Sunday, April 03, 2022

SCREEN SHOT - Drive My Car









Yosuke Kafuko is living a happy and creative life with his wife Oto. He a successful actor and director, she a brilliant screenwriter. Whilst journeying in their car, during or after sex, she spins elaborate and bizzarely dreamlike tales. Yet there is much that remains unspoken, particularly of Oto's regular extra marital affairs. He knows when these are happening but never says anything, he is so afraid of losing her. On the night he thinks they are going to finally broach the subject, he returns to find her unconscious, she later dies.
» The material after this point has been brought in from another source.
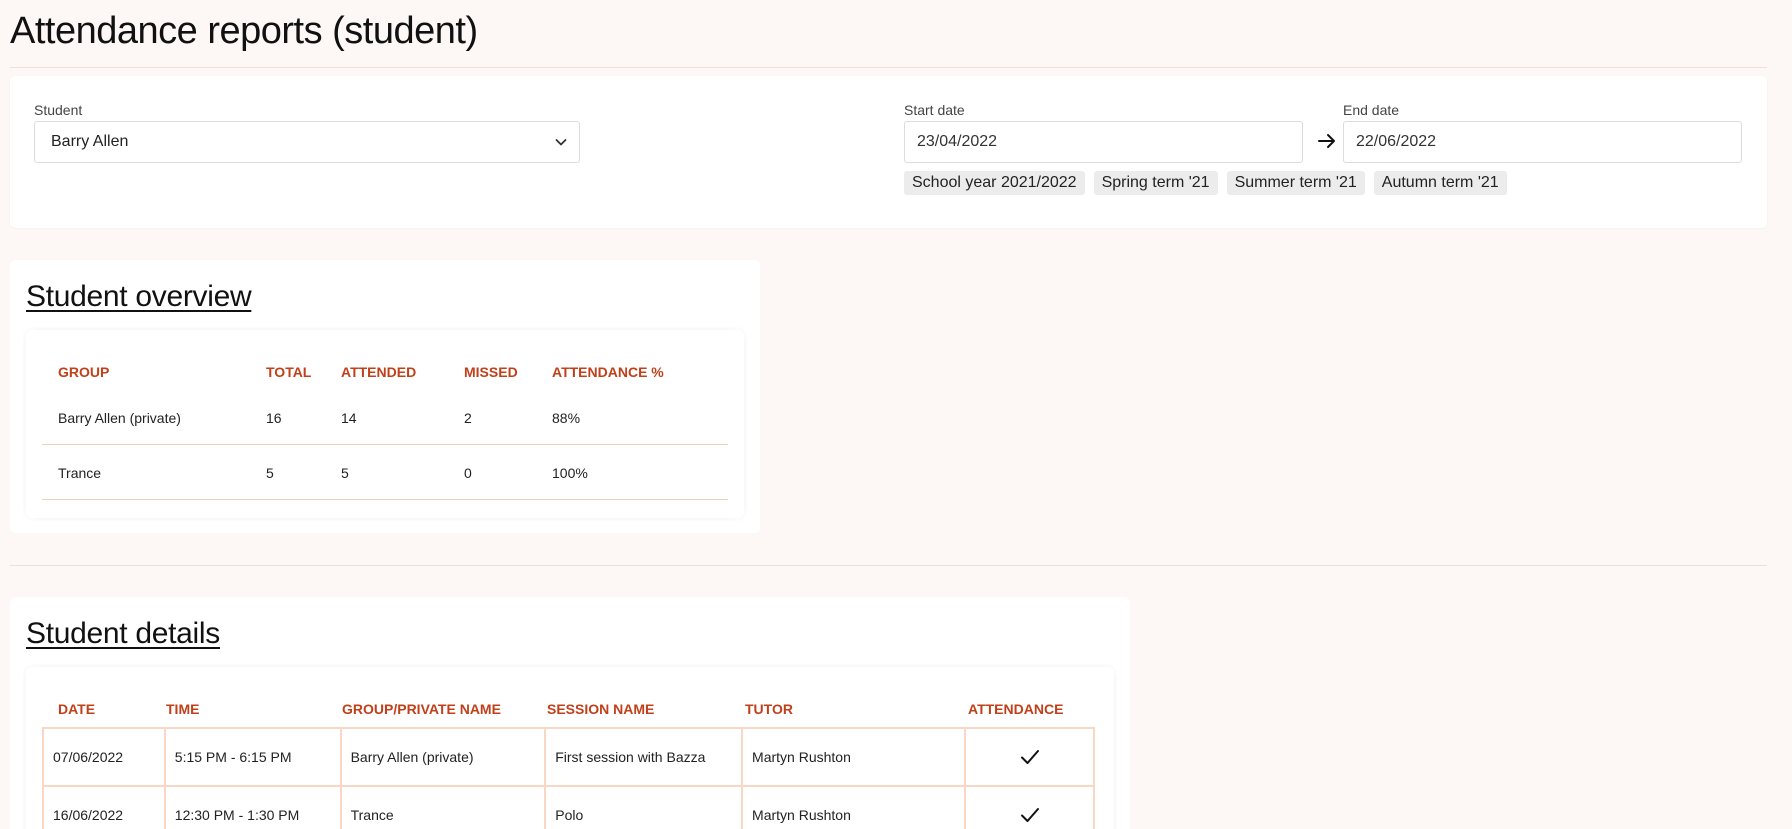 This screenshot has height=829, width=1792. What do you see at coordinates (1296, 183) in the screenshot?
I see `chip-summer-term: Summer term '21` at bounding box center [1296, 183].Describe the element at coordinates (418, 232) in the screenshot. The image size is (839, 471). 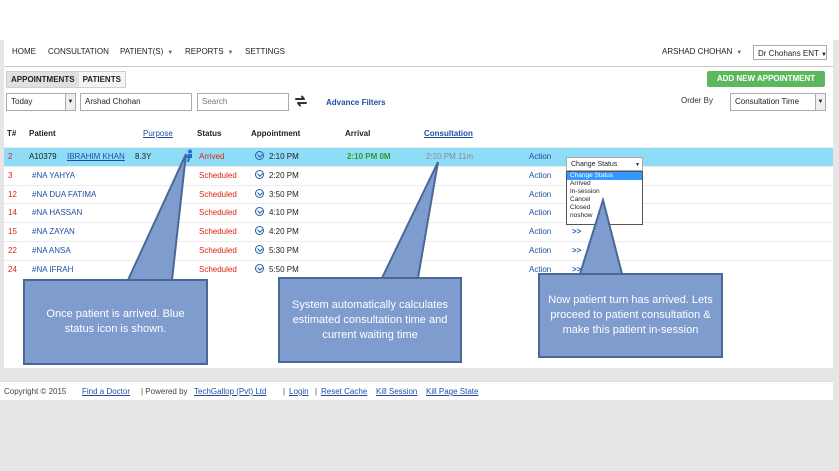
I see `table-row: 15 #NA ZAYAN Scheduled 4:20 PM Action >>` at that location.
Three years later Kafuko is a director in residence, assembling a cast for a production of Chekhov's Uncle Vanja. He chooses Takatsuki to play the lead, because he recognises him as Oto's final lover. He wants to understand why Oto needed these affairs, what they gave her that he could not. But its too late now, isn't it? Coming with this job is his very own driver, Misaki Watari, she is very skilled at her job and a good listener. On their daily car journeys they reveal more and more to each other. Discovering they have a lot in common, for each holds a secret guilt.
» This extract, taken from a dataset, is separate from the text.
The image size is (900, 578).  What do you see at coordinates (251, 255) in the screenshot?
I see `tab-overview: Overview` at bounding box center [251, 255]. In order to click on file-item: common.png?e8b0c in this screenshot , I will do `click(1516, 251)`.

Based on a Haruki Murakami short story from his collection Men without Women. The film bears some of his trademark strange twists on reality. Different to the book, a lot of why what happens happens, never gets fully explained. The film is a slow elegiac car journey, that nevertheless remains quietly captivating throughout its nearly three hours of running time. If that feelings daunting, be not afraid, it is well worth the effort of surrendering to its simplicity, pace and poignancy.